Interface Implementation (Objective 1.2)

  • Interfaces are contracts for what a class can do, but they say nothing about the way in which the class must do it.
  • Interfaces can be implemented by any class, from any inheritance tree.
  • An interface is like a 100-percent abstract class, and is implicitly abstract whether you type the abstract modifier in the declaration or not.
  • An interface can have only abstract methods, no concrete methods allowed.
  • Interface methods are by default public and abstract—explicit declaration of these modifiers is optional.
  • Interfaces can have constants, which are always implicitly public, static, and final.
  • Interface constant declarations of public, static, and final are optional in any combination.
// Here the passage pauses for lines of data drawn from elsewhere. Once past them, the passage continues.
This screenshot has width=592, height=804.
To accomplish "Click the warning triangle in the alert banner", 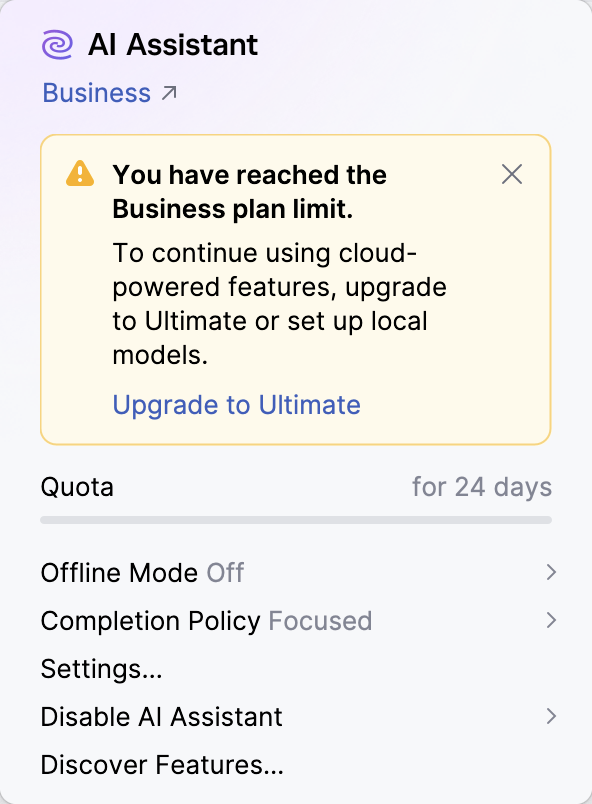I will click(78, 174).
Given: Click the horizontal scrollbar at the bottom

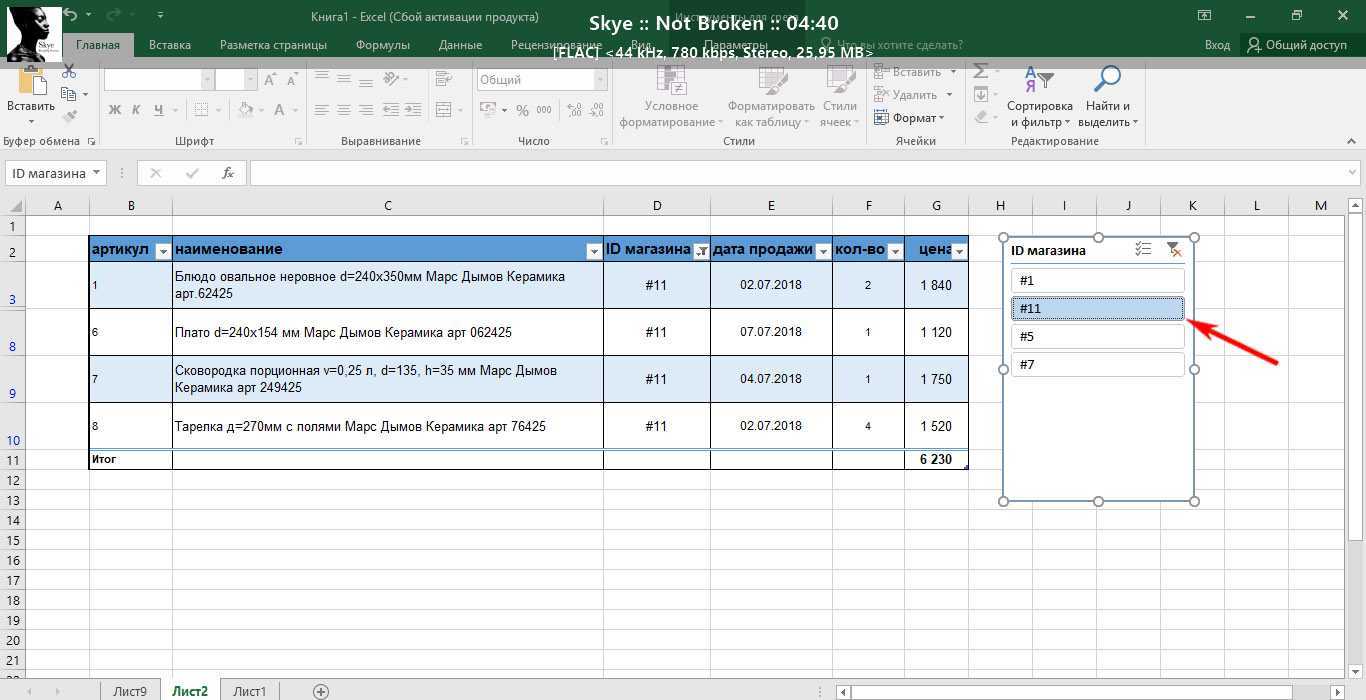Looking at the screenshot, I should tap(1090, 691).
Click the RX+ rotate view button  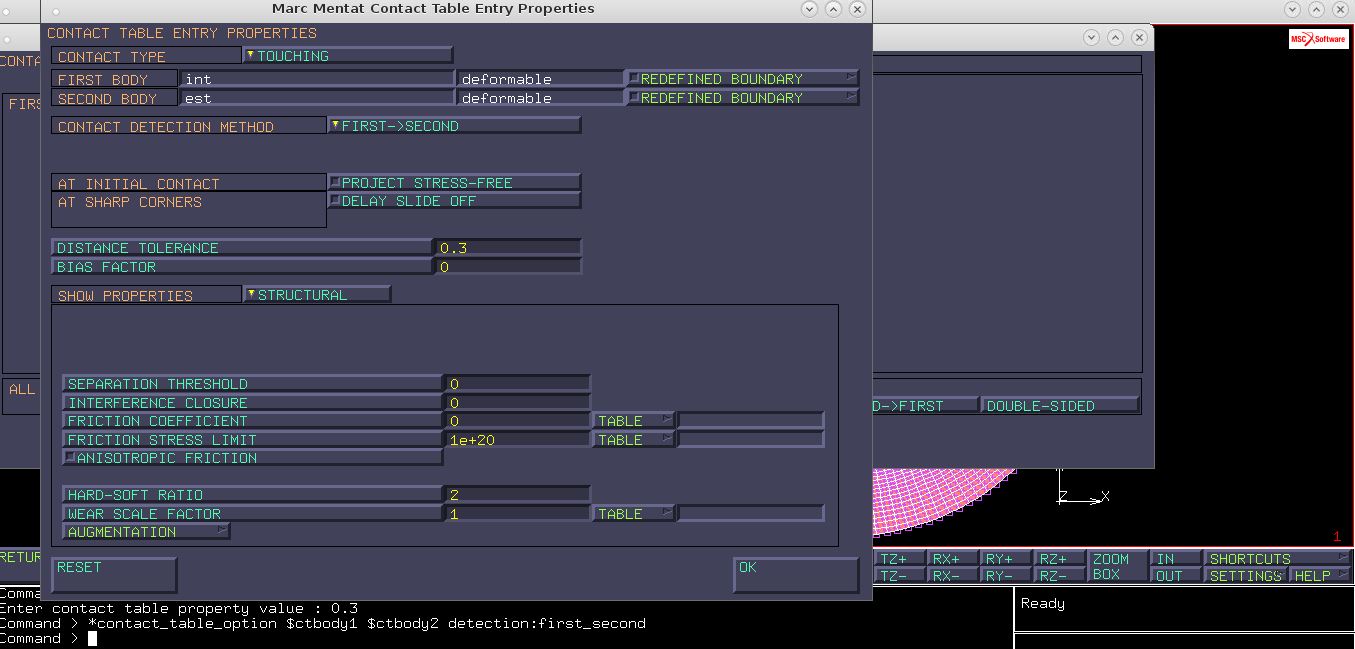click(x=952, y=559)
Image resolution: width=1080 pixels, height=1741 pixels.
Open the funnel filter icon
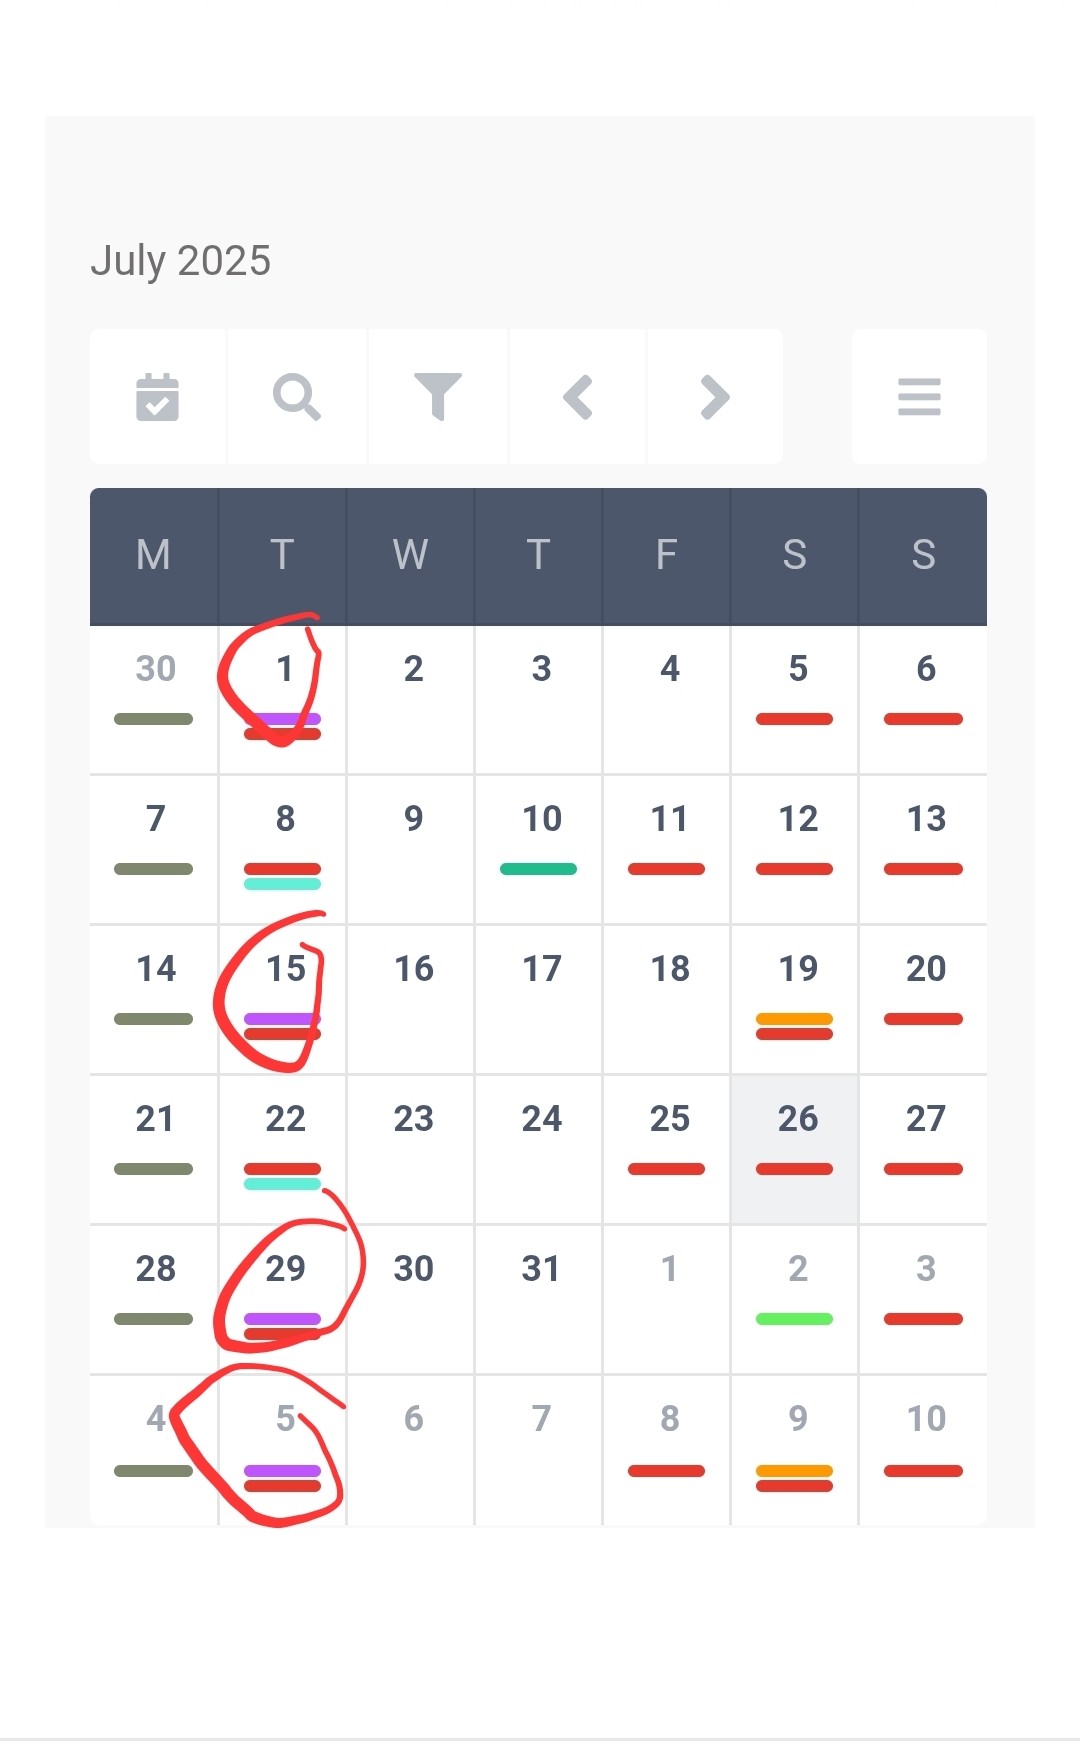[x=438, y=397]
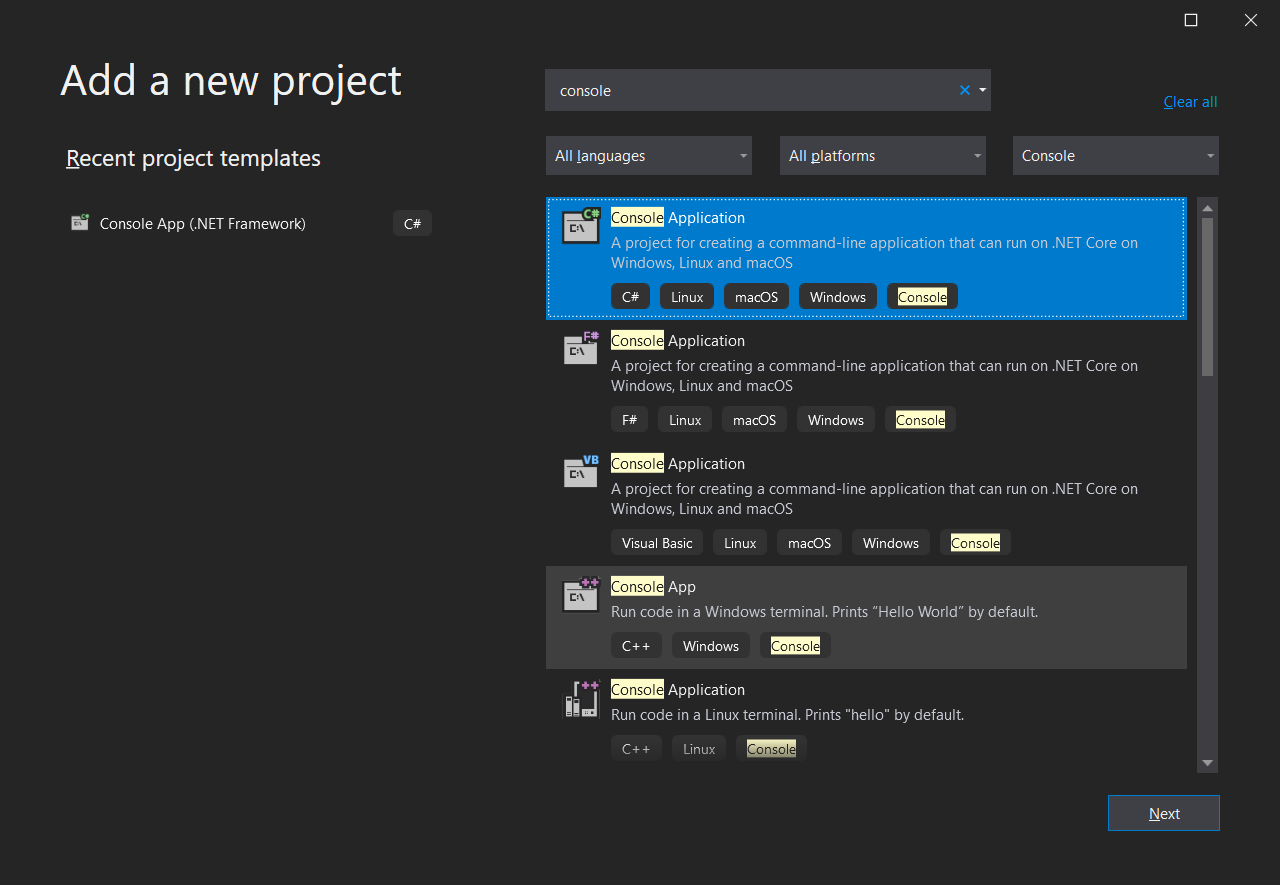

  • A legal nonabstract implementing class has the following properties:
  1. It provides concrete implementations for the interface's methods.
  2. It must follow all legal override rules for the methods it implements.
  3. It must not declare any new checked exceptions for an implementatoin method.
  4. It must not declare any checked exceptions that are broader than the exceptions declared in the interface method.
  5. It may declare runtime exceptions on any interface method implementation regardless of the interface declaration.
  6. It must maintain the exact signature (allowing for covariant returns) and return type of the methods it implements (but does not have to declare the exceptions of the interface).
  • A class implementing an interface can itself be abstract.
      • An abstract implementing class does not have to implement the interfacemethods (but the first concrete subclass must).
      • A class can extend only one class (no multiple inheritance), but it can implement many interfaces.
      • Interfaces can extend one or more other interfaces.
      • Interfaces cannot extend a class, or implement a class or interface.
      • When taking the exam, verify that interface and class declarations are legal before verifying other code logic.